WORK TASK: Examine the entries and show every line in which the word "dimensions" is found.

____

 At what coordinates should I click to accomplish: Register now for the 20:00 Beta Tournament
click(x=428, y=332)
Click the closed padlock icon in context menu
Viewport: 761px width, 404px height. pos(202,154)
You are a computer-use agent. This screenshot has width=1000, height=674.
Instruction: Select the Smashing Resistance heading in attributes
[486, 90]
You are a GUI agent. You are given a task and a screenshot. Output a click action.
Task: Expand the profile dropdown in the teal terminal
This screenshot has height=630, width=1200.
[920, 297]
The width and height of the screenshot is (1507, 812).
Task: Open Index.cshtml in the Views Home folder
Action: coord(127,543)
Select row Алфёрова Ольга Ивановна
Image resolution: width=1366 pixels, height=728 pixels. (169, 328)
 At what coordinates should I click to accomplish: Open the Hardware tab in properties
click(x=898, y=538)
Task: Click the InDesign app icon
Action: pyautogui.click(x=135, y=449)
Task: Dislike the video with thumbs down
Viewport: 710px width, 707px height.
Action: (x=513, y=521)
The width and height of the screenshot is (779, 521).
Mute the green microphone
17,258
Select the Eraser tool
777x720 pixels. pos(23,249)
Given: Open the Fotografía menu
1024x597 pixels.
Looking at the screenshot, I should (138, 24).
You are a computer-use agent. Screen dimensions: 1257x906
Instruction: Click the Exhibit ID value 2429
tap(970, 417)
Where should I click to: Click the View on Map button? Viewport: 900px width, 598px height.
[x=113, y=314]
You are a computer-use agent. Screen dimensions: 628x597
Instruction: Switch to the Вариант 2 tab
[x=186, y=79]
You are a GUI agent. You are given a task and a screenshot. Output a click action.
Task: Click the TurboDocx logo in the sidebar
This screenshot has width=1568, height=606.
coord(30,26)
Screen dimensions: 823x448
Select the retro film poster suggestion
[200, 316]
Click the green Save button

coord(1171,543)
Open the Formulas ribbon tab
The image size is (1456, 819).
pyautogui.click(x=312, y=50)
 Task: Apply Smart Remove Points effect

____

EXERCISE RESPONSE:
You are a computer-use agent. Screen dimensions: 1257x906
You are a computer-use agent. Screen dimensions: 628x597
Screen dimensions: 823x448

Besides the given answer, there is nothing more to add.